| Goal of the exercise |
Retype the entries. Match them exactly.

| Excerpted data |
━━━━

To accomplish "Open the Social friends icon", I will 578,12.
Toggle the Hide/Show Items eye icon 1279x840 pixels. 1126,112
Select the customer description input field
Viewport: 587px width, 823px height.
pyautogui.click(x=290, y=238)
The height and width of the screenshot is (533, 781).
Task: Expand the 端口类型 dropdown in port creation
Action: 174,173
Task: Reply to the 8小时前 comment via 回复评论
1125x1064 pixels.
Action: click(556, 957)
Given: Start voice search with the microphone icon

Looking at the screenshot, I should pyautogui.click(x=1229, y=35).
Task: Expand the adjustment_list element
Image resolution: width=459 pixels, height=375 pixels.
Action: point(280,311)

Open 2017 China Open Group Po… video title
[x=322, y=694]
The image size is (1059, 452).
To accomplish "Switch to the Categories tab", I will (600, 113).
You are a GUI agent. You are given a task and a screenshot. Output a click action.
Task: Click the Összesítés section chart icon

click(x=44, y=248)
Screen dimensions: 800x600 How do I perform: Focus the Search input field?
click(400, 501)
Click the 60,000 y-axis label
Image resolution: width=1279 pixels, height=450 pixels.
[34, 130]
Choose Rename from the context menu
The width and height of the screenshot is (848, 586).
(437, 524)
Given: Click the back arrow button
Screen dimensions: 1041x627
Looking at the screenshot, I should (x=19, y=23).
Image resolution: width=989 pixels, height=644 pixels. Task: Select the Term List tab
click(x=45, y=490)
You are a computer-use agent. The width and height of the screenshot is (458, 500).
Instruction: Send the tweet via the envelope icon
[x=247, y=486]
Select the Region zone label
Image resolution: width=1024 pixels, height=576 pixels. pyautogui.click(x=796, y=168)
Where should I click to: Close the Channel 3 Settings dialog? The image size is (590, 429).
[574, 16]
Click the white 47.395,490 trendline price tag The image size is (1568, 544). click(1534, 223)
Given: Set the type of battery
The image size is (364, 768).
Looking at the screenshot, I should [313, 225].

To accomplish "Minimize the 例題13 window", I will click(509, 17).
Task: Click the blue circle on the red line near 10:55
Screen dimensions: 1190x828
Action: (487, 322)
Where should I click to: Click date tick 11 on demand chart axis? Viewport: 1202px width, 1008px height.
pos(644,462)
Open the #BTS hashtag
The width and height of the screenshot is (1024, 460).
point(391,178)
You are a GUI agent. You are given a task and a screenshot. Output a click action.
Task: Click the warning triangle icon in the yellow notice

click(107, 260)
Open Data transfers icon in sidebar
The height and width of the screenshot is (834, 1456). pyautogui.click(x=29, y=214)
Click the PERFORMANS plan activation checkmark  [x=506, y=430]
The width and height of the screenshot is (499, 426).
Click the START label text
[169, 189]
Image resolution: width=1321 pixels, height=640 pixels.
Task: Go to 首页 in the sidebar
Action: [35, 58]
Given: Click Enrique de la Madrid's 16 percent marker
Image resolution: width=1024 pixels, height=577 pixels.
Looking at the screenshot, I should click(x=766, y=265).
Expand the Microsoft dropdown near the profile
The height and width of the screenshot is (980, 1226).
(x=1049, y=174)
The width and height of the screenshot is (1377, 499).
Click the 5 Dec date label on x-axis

━━━━

| Answer for the task |
To accomplish "Open the Social friends icon", I will 578,12.
Toggle the Hide/Show Items eye icon 1279x840 pixels. 1126,112
Select the customer description input field
Viewport: 587px width, 823px height.
pyautogui.click(x=290, y=238)
The height and width of the screenshot is (533, 781).
Task: Expand the 端口类型 dropdown in port creation
Action: 174,173
Task: Reply to the 8小时前 comment via 回复评论
1125x1064 pixels.
Action: click(556, 957)
Given: Start voice search with the microphone icon

Looking at the screenshot, I should pyautogui.click(x=1229, y=35).
Task: Expand the adjustment_list element
Image resolution: width=459 pixels, height=375 pixels.
Action: point(280,311)

Open 2017 China Open Group Po… video title
[x=322, y=694]
The image size is (1059, 452).
To accomplish "Switch to the Categories tab", I will (600, 113).
You are a GUI agent. You are given a task and a screenshot. Output a click action.
Task: Click the Összesítés section chart icon

click(x=44, y=248)
Screen dimensions: 800x600 How do I perform: Focus the Search input field?
click(400, 501)
Click the 60,000 y-axis label
Image resolution: width=1279 pixels, height=450 pixels.
[34, 130]
Choose Rename from the context menu
The width and height of the screenshot is (848, 586).
(437, 524)
Given: Click the back arrow button
Screen dimensions: 1041x627
Looking at the screenshot, I should (x=19, y=23).
Image resolution: width=989 pixels, height=644 pixels. Task: Select the Term List tab
click(x=45, y=490)
You are a computer-use agent. The width and height of the screenshot is (458, 500).
Instruction: Send the tweet via the envelope icon
[x=247, y=486]
Select the Region zone label
Image resolution: width=1024 pixels, height=576 pixels. pyautogui.click(x=796, y=168)
Where should I click to: Close the Channel 3 Settings dialog? The image size is (590, 429).
[574, 16]
Click the white 47.395,490 trendline price tag The image size is (1568, 544). click(1534, 223)
Given: Set the type of battery
The image size is (364, 768).
Looking at the screenshot, I should [313, 225].

To accomplish "Minimize the 例題13 window", I will click(509, 17).
Task: Click the blue circle on the red line near 10:55
Screen dimensions: 1190x828
Action: (487, 322)
Where should I click to: Click date tick 11 on demand chart axis? Viewport: 1202px width, 1008px height.
pos(644,462)
Open the #BTS hashtag
The width and height of the screenshot is (1024, 460).
point(391,178)
You are a GUI agent. You are given a task and a screenshot. Output a click action.
Task: Click the warning triangle icon in the yellow notice

click(107, 260)
Open Data transfers icon in sidebar
The height and width of the screenshot is (834, 1456). pyautogui.click(x=29, y=214)
Click the PERFORMANS plan activation checkmark  [x=506, y=430]
The width and height of the screenshot is (499, 426).
Click the START label text
[169, 189]
Image resolution: width=1321 pixels, height=640 pixels.
Task: Go to 首页 in the sidebar
Action: [35, 58]
Given: Click Enrique de la Madrid's 16 percent marker
Image resolution: width=1024 pixels, height=577 pixels.
Looking at the screenshot, I should click(x=766, y=265).
Expand the Microsoft dropdown near the profile
The height and width of the screenshot is (980, 1226).
(x=1049, y=174)
The width and height of the screenshot is (1377, 499).
Click the 5 Dec date label on x-axis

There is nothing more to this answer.